Digital Abysses

11 avril 2018

Digital Abysse

Jusqu’au 20 mai, la base sous-marine de Bordeaux se transforme en un gigantesque aquarium digital. L’exposition “Digital Abysses” réalisée par l’artiste Miguel Chevalier, une référence dans l’art virtuel et numérique depuis 40 ans, emporte ses visiteurs dans la faune et la flore des grands fonds océaniques sur 3500 m².
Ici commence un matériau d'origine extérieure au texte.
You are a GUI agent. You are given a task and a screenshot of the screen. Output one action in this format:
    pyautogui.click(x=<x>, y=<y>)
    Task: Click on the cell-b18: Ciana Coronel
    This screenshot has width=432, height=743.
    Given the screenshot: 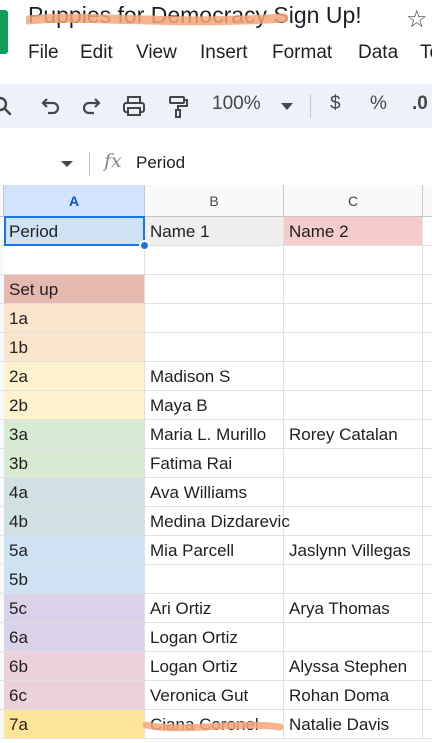 What is the action you would take?
    pyautogui.click(x=214, y=724)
Son pinceau : un ordinateur. Sa peinture : la lumière. Voilà ce qui compose les œuvres de l’artiste français, Miguel Chevalier. Pour ces créations, il se base sur l’expression de la question de l’immatérialité dans l’art et les logiques induites par l’ordinateur : hybridation, “générativité”, interactivité, mise en réseau…

Les images qu’il nous livre interrogent perpétuellement notre relation au monde. Et cet aspect existentiel se confirme dans sa dernière exposition “Digital Abysses” à Bordeaux, en collaboration avec l’ONG Surfrider Foundation Europe.

©Miguel Chevalier/ Kelp Forest

La base sous-marine de Bordeaux accueille près d’une centaine d’oeuvres inédites et 10 installations numériques. Cet étalage d’œuvres rappelle les cabinets de curiosité des XVI et XVII ème siècles, dans lesquelles on pouvait trouver des artefacts, des objets d’histoire naturelle, scientifiques ou encore des espèces de la faune et de la flore rares.

©Miguel Chevalier / Digital Abysse

En prime, ce spectacle de lumières programmées interagit avec les spectateurs. L’oeuvre du natif de Mexico, “Pixels Liquides”, suit les mouvements organiques et évolue à l’infini. Comme quoi, les pixels peuvent avoir eux aussi un sens poétique.

©Miguel Chevalier / New Atlantis

«Je cite souvent Monet comme un artiste qui me fascine car lui-même travaillait sur le temps, la variation et le travail à la lumière, ici on ne fait que ça. »

©Miguel Chevalier / Cabinet de Curiosités Corals

Pour rendre l’expérience unique, Miguel Chevalier a collaboré sur ces productions avec Michel Redolfi, spécialisé dans les sonorités subaquatiques. Ce compositeur en design sonore vient mélanger des sons naturels aux lumières, afin de créer une ambiance “sur-mesure”. «On croyait que les abysses étaient un gouffre. En fait c’est un autre cosmos dans lequel on peut trouver plein de ressources pour demain», justifie le compositeur.

Dans cet univers numérique, les spectateurs se laissent surprendre par les espèces fluorescentes, liant la découverte de l’imaginaire à la réalité. Des productions comme “Attracteurs Étranges”, “L’Origine du Monde” ou “Fractal Seawe” sont visibles jusqu’au 20 mai dans l’antre de la base sous-marine.